Post-project work reflections

There are few reasons why I have chosen data visualizations as a theme to explore during my project work for the #UMEDH course. Firstly, I assumed that it can be a very rewarding tool, particularly for the improvement of the visual aspects of the study. Secondly, I took it for granted that the historical data I am using will automatically convert into colorful graphs. This fitted well with the lack of programming experience, which seemed to characterize the other tools and methods. Finally, it had always struck me how comprehensible the figures can be comparing to dozens of layers of analytical text. Having said that, the #UMEDH course helped me to verify some of these thoughts, if not to understand how wrong I was. The processes of selecting the tool, converting the data, and working out the results test scholar’s patience. Still, however, I would argue that there is much more fun involved in trying these tools, although the results are not always what we were hoping for.

Lukasz

Intellectual property management

Dear all. I’m sorry that I don’t have the possibility to come to Umeå this time around, but I’ll see you all on the Skype-link.

I hope I’ll be able to present the work I’ve done so far with my course project. For my PhD I don’t have data that are easily quantifiable, and I thus can’t make these fancy-pancy and beautiful visualizations many of you have come up with. I can’t either make these smart text mining things, since most of it is music. In addition: my material is under quite heavy copyright restrictions, so I can’t make an online exhibit of it either without getting into trouble. I decided to instead make a project on intellectual property and rights management in the digital age. So far I’ve been going through a lot of laws and regulations and I’ve contacted several management societies about interpretation of the laws. Mostly I’ve been concerned with Norwegian regulations.

Digital historians often write what can be called compound texts, that is texts combining different modes of communication:  words, images (pictures and figures), sound and film. For all of these modes there exist different regulations, and when working with 20th century material, copyright thus often becomes an issue. The following table sums up some of the regulations.

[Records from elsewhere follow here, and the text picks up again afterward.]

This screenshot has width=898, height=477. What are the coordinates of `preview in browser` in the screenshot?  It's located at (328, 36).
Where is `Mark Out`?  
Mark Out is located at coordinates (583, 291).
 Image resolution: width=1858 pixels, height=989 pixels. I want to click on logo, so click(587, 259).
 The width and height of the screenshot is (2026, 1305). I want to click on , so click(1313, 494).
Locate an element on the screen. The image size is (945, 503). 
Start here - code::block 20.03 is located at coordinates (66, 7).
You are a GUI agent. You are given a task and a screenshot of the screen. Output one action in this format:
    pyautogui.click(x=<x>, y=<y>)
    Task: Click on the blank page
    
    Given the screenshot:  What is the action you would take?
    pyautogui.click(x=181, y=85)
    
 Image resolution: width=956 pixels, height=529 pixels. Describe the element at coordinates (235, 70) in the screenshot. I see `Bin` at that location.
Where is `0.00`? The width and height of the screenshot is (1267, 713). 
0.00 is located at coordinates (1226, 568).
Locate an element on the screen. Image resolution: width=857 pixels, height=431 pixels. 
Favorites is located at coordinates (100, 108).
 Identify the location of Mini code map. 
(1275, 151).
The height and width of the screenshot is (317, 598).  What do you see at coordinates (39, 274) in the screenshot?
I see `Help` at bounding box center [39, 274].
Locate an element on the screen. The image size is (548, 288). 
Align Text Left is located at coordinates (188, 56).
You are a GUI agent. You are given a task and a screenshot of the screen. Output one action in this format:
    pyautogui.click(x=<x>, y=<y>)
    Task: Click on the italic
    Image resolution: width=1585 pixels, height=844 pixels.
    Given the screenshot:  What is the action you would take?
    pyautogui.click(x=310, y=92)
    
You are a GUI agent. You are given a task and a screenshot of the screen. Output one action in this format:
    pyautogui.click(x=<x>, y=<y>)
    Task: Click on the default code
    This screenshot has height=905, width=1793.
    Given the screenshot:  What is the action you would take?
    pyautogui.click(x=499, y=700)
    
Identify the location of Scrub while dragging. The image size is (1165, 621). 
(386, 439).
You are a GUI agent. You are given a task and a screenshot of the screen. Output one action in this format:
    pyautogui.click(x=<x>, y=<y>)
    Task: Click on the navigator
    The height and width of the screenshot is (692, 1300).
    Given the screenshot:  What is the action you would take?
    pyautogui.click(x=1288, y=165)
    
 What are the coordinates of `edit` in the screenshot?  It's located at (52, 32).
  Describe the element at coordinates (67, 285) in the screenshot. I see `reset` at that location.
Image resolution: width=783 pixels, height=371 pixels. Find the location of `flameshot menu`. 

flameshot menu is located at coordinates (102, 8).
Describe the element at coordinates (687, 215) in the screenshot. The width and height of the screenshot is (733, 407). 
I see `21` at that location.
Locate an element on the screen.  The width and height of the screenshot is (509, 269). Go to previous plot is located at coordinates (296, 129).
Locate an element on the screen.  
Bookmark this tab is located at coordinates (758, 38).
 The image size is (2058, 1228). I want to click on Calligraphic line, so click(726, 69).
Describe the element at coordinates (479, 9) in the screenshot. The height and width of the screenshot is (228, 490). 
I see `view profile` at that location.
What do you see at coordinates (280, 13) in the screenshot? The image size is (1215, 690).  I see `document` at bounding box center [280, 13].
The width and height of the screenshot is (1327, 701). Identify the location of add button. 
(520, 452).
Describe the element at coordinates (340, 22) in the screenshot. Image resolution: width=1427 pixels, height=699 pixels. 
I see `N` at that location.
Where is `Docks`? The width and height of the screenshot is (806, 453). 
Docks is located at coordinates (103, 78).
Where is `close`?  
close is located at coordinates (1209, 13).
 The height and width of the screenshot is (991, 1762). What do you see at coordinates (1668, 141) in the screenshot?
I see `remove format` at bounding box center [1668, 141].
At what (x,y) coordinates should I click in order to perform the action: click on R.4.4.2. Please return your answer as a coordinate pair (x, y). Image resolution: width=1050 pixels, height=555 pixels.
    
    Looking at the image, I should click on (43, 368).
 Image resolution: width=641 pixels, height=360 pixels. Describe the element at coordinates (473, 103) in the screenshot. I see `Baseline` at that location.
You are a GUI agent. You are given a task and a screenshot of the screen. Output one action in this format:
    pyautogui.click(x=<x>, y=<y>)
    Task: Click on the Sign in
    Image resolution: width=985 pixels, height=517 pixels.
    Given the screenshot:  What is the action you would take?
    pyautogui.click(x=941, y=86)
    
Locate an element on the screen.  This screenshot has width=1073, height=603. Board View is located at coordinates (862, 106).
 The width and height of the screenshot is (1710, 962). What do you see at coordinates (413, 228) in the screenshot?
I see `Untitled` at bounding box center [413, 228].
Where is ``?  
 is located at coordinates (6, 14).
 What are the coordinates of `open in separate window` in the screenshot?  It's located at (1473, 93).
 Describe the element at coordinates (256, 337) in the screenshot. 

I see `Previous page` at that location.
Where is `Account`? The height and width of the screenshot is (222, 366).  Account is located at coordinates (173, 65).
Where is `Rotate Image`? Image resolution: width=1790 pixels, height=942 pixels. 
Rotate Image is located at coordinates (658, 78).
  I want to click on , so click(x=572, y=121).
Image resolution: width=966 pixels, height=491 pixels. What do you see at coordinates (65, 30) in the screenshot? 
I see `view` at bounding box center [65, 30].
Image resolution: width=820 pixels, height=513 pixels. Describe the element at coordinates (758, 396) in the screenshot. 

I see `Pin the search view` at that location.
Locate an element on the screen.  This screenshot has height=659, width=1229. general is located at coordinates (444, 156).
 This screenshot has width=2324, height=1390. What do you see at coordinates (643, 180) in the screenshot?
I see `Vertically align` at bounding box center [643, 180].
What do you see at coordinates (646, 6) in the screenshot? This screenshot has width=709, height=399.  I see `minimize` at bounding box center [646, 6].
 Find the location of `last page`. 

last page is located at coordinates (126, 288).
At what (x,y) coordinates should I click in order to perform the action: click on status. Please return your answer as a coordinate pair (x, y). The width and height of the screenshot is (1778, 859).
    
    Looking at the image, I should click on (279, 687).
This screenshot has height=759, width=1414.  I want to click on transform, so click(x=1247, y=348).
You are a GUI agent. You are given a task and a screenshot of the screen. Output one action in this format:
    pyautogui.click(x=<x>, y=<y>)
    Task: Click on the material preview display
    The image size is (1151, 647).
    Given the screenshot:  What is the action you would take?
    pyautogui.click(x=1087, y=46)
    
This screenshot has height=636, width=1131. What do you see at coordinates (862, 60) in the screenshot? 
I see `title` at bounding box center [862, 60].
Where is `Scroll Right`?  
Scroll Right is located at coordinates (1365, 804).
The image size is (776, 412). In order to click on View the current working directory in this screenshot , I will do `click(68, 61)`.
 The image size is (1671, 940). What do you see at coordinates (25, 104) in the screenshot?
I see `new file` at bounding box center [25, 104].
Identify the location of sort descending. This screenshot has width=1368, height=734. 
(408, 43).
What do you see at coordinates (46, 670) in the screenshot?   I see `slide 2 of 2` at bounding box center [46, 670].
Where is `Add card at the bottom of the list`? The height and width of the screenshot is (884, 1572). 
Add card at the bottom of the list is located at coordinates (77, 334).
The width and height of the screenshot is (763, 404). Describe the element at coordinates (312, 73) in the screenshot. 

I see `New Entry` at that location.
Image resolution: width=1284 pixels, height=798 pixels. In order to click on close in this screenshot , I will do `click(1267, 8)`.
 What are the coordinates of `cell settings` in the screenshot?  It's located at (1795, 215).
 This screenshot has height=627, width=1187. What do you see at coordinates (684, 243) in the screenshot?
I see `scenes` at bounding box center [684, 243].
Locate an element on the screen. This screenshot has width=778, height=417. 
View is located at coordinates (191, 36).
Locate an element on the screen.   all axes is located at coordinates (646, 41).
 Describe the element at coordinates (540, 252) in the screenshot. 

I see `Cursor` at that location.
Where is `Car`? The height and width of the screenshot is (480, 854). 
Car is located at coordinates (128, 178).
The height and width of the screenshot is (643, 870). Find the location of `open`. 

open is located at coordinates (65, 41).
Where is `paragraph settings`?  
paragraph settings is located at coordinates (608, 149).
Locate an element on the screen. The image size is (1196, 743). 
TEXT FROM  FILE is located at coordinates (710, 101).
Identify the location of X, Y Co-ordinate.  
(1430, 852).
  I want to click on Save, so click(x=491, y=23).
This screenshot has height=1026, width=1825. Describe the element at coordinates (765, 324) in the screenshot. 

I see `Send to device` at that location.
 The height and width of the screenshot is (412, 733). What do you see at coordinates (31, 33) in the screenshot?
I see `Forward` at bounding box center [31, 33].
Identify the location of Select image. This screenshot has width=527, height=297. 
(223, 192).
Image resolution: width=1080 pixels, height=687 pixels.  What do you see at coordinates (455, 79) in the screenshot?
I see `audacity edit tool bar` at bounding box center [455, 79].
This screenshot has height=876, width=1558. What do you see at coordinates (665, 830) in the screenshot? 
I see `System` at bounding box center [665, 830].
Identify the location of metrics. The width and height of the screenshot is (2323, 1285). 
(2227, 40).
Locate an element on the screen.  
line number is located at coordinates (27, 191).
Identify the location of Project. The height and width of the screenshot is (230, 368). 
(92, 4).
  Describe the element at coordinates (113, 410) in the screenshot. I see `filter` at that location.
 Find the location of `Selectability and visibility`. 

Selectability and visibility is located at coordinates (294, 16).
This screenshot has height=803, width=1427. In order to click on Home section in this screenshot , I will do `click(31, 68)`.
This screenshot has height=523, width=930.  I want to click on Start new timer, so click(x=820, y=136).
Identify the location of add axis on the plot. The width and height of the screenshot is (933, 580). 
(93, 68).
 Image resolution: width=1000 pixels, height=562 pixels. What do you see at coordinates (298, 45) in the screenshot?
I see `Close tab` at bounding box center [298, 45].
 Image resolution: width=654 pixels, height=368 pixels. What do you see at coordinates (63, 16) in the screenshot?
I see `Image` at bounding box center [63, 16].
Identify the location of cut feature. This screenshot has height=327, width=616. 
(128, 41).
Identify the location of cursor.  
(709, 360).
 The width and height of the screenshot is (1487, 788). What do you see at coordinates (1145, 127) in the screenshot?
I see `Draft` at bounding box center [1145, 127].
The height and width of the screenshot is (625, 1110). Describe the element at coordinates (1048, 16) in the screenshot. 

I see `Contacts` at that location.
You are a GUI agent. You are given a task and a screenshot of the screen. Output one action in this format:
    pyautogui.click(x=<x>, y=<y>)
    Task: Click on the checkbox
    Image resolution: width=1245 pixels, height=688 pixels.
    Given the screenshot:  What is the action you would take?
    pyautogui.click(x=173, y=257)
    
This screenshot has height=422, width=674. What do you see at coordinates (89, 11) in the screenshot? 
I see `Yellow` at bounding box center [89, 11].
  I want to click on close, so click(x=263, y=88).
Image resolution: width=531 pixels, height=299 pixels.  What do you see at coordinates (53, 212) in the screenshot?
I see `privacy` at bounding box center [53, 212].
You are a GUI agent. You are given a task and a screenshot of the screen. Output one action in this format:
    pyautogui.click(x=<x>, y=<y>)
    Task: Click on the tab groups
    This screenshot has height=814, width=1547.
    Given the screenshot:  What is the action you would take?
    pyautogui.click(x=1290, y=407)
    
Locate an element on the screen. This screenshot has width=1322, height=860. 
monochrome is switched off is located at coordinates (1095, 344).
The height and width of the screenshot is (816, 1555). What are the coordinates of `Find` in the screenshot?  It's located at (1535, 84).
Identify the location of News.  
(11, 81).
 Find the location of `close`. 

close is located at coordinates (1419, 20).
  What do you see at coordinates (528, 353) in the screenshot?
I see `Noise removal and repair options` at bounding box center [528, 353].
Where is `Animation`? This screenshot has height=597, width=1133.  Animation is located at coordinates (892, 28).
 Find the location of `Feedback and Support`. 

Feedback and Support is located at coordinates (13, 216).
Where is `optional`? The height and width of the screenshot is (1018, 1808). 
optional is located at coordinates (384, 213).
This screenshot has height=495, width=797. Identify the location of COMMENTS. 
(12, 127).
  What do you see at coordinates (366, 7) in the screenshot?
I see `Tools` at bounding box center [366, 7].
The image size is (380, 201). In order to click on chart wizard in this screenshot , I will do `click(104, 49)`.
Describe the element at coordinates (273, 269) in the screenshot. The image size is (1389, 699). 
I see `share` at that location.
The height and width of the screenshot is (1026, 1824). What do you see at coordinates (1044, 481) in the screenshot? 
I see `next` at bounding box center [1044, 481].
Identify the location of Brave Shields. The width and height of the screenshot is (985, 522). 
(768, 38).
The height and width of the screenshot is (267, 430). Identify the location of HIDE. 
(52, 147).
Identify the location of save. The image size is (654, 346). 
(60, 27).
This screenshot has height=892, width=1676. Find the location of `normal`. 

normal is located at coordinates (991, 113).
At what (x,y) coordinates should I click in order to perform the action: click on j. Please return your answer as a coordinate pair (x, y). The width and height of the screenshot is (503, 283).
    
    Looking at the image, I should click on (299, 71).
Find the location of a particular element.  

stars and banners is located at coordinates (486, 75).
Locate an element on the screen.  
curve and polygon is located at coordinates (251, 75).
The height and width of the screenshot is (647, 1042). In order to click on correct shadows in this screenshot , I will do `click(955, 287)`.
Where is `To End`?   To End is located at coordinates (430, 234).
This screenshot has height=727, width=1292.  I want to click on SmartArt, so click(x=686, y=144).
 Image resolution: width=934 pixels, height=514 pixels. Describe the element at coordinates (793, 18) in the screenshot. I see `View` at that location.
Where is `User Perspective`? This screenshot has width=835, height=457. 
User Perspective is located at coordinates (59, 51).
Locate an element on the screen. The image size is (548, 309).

Type of work Protection time in Norway Management in Norway
Text 70 years after death of author Regulated by publisher or Kopinor
Images – “photographic works” 70 years after death of photographer Regulated by photographer or photo agency
Images – “photographic pictures” 15 years after death of photographer, or at least 50 years after the work was published. 25 years after the picture was taken if this happened before the law change in 1995.
Music composition, lyrics 70 years after death of composer/lyricist Regulated by TONO
Sound recording, performance rights 50 years after recording issued for the first time Regulated by GRAMO
Mechanical rights to sound recording 50 years after recording issued for the first time Regulated by NCB
Film 70 years after death of longest living member of the central production team (director, producer, writers etc.) Regulated by Nowaco

I will present this more in detail for the meeting next week, give examples and discuss some problem cases. Are any of you working with recent material in your UMEDH-projects where copyright is an issue?

 

Data visualizations – to be continued…

Hi!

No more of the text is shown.